In other words, dear reader, he ran away.
This is the great failing of the book: that at the precise moment when things get interesting and people and relationships are seen to be complex, the narrator runs away and flays himself for it. In other words, nothing is more interesting to the narrator than the workings of his own mind, and if the reader should happen to disagree, tough.
In the last story, Rehan crosses the border and goes to meet his father and his other family – most especially Isphandiyar, the half-brother who has a troubled relationship with their father. Here is an opportunity for Rehan to play the negatively-capable narrator – say Carraway to Isffy’s Gatsby – but he doesn’t, because Taseer cannot bring himself to acknowledge that other people might yield a better narrative harvest than Rehan.
One would have wanted to know more about the country Rehan is visiting but like so much else in the book, the really interesting details are absent and just out of reach: the sea in Port bin Qasim (Karachi), the faces of the protesters who are smashing shop signs while the brothers sit in a restaurant sipping drinks, even their father.

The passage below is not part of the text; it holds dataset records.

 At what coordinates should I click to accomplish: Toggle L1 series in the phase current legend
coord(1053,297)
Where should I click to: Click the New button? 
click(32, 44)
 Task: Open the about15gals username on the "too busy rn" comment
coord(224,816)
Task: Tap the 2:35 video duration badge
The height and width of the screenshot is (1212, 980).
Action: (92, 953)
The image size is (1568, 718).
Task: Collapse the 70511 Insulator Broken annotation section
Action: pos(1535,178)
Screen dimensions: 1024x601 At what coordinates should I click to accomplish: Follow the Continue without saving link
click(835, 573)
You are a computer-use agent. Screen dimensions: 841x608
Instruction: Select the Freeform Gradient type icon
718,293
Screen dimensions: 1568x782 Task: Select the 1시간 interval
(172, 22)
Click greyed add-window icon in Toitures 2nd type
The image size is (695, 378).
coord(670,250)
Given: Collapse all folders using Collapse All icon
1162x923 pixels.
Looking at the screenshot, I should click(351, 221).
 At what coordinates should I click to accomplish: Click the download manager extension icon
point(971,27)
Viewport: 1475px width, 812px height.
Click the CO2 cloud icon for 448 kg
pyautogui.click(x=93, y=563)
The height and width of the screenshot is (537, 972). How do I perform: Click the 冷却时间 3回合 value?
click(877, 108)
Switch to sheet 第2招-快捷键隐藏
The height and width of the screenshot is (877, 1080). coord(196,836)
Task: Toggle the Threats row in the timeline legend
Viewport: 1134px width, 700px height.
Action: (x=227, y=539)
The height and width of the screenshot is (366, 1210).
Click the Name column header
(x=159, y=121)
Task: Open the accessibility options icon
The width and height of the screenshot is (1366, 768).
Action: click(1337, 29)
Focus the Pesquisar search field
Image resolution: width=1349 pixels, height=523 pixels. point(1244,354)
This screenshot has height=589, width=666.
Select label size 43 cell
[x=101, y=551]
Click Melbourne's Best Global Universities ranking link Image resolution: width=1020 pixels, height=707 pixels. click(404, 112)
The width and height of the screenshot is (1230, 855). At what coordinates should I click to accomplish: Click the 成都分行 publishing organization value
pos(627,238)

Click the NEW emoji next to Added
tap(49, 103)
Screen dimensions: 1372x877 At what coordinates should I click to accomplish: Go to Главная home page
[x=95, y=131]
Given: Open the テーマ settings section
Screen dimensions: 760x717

Taseer is often praised for his skills as a writer, and I must admit to being slightly puzzled. There are some nice observations, and turns of phrase that are more than competent, but one is as likely to find sentence constructions that are plain bizarre. But beyond the slippages in language, it is Taseer’s repetitiveness that is disappointing. Someone like Larkin could have worked within a narrow range to great effect, but Taseer doesn’t have a fraction of Larkin’s skills or insight.
Towards the end of the second story, Taseer says, ‘The door was open. A crack of light cleaved the massage room in half. They stood for a moment that way as long shadows and little people.’ But this is Noon, a time of harsh, flattening light: it ought to have had fewer shadows and bigger people.